● **CONSIGNE DE TRAVAIL**: Retapez à l'identique le passage du commentaire sur la liquidation judiciaire qui commence aux mots « Les conséquences procédurales » et s'arrête après « acté et organisé. ».

Le tribunal judiciaire de Lorient, statuant le 10 décembre 2025, se prononce sur la conversion d’une procédure de redressement judiciaire. La société, spécialisée dans les revêtements de sols, fait l’objet d’une procédure collective ouverte depuis plusieurs mois. Le tribunal, saisi par le ministère public, doit apprécier si le redressement reste envisageable. Il constate l’impossibilité manifeste de redressement et prononce la liquidation judiciaire de la société débitrice.
La notion souveraine de redressement impossible
L’appréciation discrétionnaire des juges du fond
Le texte légal confère aux juges une marge d’appréciation souveraine. L’article L. 631-15 II du code de commerce prévoit que le tribunal peut prononcer la liquidation « si le redressement est manifestement impossible ». La décision rappelle que cette notion est « soumise à l’appréciation souveraine des juges du fond » (Motifs, premier attendu). Cette souveraineté d’appréciation constitue le fondement du contrôle exercé par les premiers juges. Elle leur permet d’évaluer librement les éléments concrets de la situation économique.
Les critères retenus pour caractériser l’impossibilité
Les juges fondent leur décision sur des éléments objectifs tirés du dossier. Ils relèvent l’absence de capacités de financement suffisantes pour assurer le redressement. Ils constatent aussi l’impossibilité de présenter un plan d’apurement du passif. « Il ressort des débats et des pièces communiquées au tribunal que [la société] ne dispose pas de capacités de financement suffisantes » (Motifs, deuxième attendu). Ces constatations factuelles justifient légalement la conversion en liquidation judiciaire.
Les conséquences procédurales de la conversion
La clôture de la période d’observation
Le prononcé de la liquidation entraîne des mesures immédiates de clôture. Le tribunal met fin à la période d’observation ouverte lors du redressement judiciaire. Il met également fin aux fonctions de l’administrateur judiciaire et du mandataire judiciaire. Ces actes traduisent le changement de finalité de la procédure collective. Le passage du sauvetage à la liquidation est ainsi juridiquement acté et organisé.
L’organisation de la phase de liquidation
La décision organise les modalités pratiques de la liquidation future. Le tribunal désigne un liquidateur et fixe un délai pour l’examen de la clôture. Il ordonne les mesures de publicité requises par le code de commerce. Le maintien de la date de cessation des paiements est également prononcé. Ces mesures assurent la continuité et la sécurité juridique de la procédure. Elles encadrent strictement la réalisation des actifs pour les créanciers.

[Items stockés]
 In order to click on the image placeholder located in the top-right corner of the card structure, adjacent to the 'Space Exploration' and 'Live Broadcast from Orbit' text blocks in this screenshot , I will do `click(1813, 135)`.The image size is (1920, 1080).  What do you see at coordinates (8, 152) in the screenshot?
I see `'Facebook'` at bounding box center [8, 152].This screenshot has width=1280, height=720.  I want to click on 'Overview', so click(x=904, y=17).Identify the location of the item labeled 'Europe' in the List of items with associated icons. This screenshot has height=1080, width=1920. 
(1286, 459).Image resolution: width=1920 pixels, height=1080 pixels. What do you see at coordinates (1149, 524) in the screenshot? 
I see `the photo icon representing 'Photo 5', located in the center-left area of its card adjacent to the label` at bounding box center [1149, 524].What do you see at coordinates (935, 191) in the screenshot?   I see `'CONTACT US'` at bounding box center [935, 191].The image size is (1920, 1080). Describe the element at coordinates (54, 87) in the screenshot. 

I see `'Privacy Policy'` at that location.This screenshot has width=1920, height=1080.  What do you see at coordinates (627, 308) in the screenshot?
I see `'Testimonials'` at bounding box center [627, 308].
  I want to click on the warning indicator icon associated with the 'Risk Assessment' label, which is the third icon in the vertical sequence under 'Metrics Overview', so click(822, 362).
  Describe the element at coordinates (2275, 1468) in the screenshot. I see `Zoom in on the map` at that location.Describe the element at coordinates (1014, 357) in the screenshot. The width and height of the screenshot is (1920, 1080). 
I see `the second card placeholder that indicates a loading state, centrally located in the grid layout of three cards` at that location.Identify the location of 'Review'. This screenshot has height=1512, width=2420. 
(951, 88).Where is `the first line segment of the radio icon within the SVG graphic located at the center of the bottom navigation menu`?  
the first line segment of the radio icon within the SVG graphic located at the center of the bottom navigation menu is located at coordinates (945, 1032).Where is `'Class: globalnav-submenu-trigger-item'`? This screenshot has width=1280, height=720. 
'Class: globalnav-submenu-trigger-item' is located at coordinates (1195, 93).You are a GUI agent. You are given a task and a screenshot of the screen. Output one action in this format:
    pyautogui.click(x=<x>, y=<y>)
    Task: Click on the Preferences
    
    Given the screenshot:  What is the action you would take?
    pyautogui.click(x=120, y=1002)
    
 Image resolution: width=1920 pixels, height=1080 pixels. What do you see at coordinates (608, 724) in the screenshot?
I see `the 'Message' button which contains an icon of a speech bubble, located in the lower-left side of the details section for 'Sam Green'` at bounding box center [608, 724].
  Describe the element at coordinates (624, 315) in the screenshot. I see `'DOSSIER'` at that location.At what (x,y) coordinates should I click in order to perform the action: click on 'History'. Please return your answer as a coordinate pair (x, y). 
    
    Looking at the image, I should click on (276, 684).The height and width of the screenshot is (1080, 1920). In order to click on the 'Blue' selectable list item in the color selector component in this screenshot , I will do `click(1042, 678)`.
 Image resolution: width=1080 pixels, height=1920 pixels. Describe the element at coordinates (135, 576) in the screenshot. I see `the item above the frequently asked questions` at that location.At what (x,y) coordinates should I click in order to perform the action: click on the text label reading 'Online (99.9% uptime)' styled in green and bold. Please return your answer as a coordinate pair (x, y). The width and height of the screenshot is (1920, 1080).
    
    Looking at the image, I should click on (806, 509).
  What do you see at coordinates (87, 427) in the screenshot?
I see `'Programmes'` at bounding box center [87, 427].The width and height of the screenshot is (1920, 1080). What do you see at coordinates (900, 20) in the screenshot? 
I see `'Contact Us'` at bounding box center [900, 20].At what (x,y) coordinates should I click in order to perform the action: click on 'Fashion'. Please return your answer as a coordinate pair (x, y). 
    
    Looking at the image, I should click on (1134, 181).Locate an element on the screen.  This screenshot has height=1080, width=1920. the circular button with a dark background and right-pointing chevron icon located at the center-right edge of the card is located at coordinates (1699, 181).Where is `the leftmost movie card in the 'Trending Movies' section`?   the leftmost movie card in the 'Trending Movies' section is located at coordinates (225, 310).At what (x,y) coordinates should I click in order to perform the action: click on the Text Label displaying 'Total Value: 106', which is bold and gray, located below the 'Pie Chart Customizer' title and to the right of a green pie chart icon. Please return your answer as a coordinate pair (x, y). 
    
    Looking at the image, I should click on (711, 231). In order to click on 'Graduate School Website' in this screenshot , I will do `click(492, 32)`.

● **RÉPONSE PRODUITE**:
Les conséquences procédurales de la conversion
La clôture de la période d’observation
Le prononcé de la liquidation entraîne des mesures immédiates de clôture. Le tribunal met fin à la période d’observation ouverte lors du redressement judiciaire. Il met également fin aux fonctions de l’administrateur judiciaire et du mandataire judiciaire. Ces actes traduisent le changement de finalité de la procédure collective. Le passage du sauvetage à la liquidation est ainsi juridiquement acté et organisé.